The Jurassic World movies. Obviously haven't seen Dominion yet.
I think the first tried to do too much, and the characters were so flatly written.
And the second one was just plain lazy and forgettable.

For me it's Shoujo Kageki Revue Starlight. And the anime is honestly not even that bad; if you're willing to ignore the silly ending. It just could have been SO much better.

I wasn't a theater kid and I never knew any growing up, but I think even I could write a better story about girls who attend an elite acting school by day and a battle royale for a mysterious power by night.
For some reason, even though it's the exact same group of girls involved in both activities, the writing just refuses to connect them in any meaningful way.

"Win the Revue and become the Top Star, the best actress ever!" ---> Actually, being the Top Star has nothing to do with acting; you just get a wish. This isn't a 'twist' or anything, it's just something the writers overlooked. O_o

"Sing and dance upon the stage, and show off your 'brilliance'!" ---> Actually, you win in the Revue by cutting off your opponent's "cape"-- which is a really cool and dramatic visual, complete with its own unique sound effect, but it STILL has nothing to do with acting. During the Revues you don't even get the sense that the girls are trying to outdo each other in showmanship; they're basically just fighting.

▸ **Your goal**
Retype the source passage word for word, everything from "I think the" down to "power by night.".

▸ **Given data**
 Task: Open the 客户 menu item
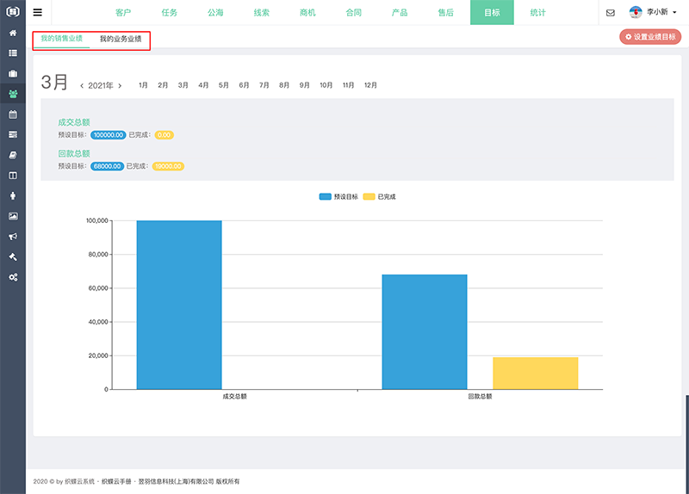click(123, 13)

▸ **Exercise result**
I think the first tried to do too much, and the characters were so flatly written.
And the second one was just plain lazy and forgettable.

For me it's Shoujo Kageki Revue Starlight. And the anime is honestly not even that bad; if you're willing to ignore the silly ending. It just could have been SO much better.

I wasn't a theater kid and I never knew any growing up, but I think even I could write a better story about girls who attend an elite acting school by day and a battle royale for a mysterious power by night.